Venezuela Hedef Gösteriliyor
Beyaz Saray Sözcüsü Karoline Leavitt, Maduro yönetimini “uyuşturucu karteli” olarak nitelendirerek meşruiyetini sorguladı. Bu açıklamalar, ABD’nin Venezuela’da iktidar değişikliği için zemin hazırlama çabasının açık bir göstergesi olarak değerlendiriliyor. Venezuela ise bu suçlamaları reddederek, halkın iradesiyle seçilen yönetimin uluslararası saldırılara karşı dimdik ayakta olduğunu ifade ediyor.
Maduro’dan Sert Tepki
ABD’nin hakkında 50 milyon dolar ödül koyduğu Venezuela Devlet Başkanı Nicolas Maduro, Karayipler’e yapılan askerî sevkiyata karşı ülke genelinde seferberlik ilan etti. Maduro, “Venezuela’ya giremezler. Egemenlik, barış ve toprak bütünlüğümüzü savunmaya hazırız” diyerek uluslararası kamuoyuna mesaj verdi. Venezuela ordusu hava ve kara devriyelerini artırırken, halk da olası bir işgal girişimine karşı birlik içinde hareket ediyor.

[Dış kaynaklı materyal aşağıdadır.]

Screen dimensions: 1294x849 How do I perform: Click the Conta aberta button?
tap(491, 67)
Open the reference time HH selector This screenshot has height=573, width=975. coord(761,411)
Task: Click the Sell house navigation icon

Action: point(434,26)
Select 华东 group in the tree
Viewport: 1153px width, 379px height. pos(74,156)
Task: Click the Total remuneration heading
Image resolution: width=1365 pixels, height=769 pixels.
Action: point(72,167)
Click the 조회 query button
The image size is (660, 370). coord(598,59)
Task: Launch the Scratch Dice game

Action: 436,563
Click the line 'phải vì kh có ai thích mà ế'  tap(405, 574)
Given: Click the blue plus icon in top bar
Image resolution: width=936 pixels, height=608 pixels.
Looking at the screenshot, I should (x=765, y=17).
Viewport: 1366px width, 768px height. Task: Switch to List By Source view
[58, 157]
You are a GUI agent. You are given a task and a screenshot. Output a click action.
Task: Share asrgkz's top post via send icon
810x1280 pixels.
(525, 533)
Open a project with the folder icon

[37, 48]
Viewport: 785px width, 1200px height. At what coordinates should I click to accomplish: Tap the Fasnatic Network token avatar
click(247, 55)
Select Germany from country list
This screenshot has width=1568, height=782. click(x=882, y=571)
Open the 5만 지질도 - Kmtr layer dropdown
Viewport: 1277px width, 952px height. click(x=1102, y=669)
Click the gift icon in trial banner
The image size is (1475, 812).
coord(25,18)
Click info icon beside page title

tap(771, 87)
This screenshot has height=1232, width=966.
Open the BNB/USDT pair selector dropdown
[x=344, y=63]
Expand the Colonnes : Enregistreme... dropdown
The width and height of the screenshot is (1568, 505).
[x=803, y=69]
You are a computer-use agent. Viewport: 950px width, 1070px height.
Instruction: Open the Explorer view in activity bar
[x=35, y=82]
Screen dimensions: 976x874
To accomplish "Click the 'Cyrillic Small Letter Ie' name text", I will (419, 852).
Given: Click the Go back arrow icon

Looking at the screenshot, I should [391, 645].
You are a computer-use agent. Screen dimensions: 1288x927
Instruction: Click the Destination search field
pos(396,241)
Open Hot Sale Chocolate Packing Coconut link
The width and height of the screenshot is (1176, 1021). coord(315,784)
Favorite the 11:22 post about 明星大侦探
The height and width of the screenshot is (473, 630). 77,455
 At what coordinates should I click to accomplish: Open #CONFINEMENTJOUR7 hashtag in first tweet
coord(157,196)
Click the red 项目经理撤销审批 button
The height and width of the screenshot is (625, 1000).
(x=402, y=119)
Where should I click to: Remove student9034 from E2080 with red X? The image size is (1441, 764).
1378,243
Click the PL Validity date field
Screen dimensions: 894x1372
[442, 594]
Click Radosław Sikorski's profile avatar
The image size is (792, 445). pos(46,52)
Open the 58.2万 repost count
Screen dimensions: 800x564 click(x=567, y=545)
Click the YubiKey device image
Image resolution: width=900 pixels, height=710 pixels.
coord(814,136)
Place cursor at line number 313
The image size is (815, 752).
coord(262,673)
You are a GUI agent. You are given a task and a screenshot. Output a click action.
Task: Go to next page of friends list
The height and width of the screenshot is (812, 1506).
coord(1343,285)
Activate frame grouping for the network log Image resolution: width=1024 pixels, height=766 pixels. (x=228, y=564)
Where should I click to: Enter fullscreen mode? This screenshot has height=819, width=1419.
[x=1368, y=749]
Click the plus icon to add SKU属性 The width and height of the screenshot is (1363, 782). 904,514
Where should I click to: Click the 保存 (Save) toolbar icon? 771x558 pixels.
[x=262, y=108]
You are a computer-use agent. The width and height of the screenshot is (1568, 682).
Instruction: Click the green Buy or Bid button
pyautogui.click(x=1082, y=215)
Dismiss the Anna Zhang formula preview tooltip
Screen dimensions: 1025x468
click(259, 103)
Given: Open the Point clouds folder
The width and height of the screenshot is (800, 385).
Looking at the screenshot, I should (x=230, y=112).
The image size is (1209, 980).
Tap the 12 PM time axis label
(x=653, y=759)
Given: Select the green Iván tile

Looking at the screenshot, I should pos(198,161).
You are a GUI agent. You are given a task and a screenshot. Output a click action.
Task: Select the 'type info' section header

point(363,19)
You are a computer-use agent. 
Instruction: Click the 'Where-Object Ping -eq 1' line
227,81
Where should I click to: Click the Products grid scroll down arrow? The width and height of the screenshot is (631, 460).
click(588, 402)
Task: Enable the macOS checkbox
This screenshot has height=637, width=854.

Bölgesel Bağımsızlık Mücadelesi
ABD’nin “uyuşturucuyla mücadele” bahanesi, Latin Amerika’da bağımsız yönetimleri hedef almak için kullanılan bir yöntem olarak görülüyor. Asıl hedefin Venezuela’nın zengin doğal kaynakları ve stratejik konumu olduğu açıkça dile getiriliyor. Venezuela’nın mücadelesi, tüm Latin Amerika’nın bağımsızlık onurunu savunma niteliği taşıyor.